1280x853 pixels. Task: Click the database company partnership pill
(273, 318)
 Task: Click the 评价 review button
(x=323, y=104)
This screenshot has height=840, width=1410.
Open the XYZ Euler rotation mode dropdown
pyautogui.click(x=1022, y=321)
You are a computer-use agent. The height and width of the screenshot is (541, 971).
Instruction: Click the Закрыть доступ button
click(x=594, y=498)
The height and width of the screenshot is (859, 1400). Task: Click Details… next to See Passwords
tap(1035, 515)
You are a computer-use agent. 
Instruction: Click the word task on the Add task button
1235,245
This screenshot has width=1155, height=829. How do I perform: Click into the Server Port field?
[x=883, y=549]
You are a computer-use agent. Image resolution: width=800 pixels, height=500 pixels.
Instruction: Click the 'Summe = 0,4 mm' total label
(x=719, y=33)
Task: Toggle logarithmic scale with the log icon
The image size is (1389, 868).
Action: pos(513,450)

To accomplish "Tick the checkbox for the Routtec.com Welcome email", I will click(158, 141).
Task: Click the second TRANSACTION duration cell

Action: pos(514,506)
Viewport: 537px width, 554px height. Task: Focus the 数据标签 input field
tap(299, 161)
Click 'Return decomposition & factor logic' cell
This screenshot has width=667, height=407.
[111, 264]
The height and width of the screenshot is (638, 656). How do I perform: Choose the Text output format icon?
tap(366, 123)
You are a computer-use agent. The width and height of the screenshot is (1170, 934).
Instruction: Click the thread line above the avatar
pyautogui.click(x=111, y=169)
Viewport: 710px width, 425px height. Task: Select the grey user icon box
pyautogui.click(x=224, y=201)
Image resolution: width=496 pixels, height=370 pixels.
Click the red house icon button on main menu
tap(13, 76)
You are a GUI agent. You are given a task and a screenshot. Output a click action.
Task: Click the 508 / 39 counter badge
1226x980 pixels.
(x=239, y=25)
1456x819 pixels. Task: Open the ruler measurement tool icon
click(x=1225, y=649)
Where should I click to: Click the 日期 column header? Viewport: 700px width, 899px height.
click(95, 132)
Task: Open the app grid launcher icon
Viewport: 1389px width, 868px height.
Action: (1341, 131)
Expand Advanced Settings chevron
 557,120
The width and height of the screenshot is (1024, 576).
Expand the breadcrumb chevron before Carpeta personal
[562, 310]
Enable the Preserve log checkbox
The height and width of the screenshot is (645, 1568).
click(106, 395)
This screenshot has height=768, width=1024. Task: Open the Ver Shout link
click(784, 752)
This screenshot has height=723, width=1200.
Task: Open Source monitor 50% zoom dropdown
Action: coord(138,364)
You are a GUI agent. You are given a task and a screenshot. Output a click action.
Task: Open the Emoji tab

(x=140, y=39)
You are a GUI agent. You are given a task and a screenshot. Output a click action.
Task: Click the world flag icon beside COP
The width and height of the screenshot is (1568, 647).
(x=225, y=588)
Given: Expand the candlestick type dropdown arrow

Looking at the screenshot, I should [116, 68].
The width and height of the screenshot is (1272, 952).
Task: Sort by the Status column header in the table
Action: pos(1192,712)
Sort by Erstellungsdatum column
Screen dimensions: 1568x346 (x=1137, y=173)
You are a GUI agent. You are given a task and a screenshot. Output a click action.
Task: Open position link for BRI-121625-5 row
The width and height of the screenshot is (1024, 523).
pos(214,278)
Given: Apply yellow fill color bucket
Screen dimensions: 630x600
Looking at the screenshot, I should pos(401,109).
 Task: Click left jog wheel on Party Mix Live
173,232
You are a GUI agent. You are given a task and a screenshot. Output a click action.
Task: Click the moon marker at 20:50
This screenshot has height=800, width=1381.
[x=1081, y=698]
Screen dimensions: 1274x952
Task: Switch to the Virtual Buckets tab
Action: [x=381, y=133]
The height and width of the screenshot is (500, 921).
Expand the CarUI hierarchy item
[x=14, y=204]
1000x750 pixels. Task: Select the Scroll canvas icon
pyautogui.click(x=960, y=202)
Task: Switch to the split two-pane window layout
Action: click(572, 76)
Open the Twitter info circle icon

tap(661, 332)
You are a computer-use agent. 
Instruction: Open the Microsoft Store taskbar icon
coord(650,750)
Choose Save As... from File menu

───

**Task brief**
Pull out every line above that holds the word "resolution".

**The completed task**
You are a computer-use agent. Image resolution: width=800 pixels, height=500 pixels.
Image resolution: width=496 pixels, height=370 pixels.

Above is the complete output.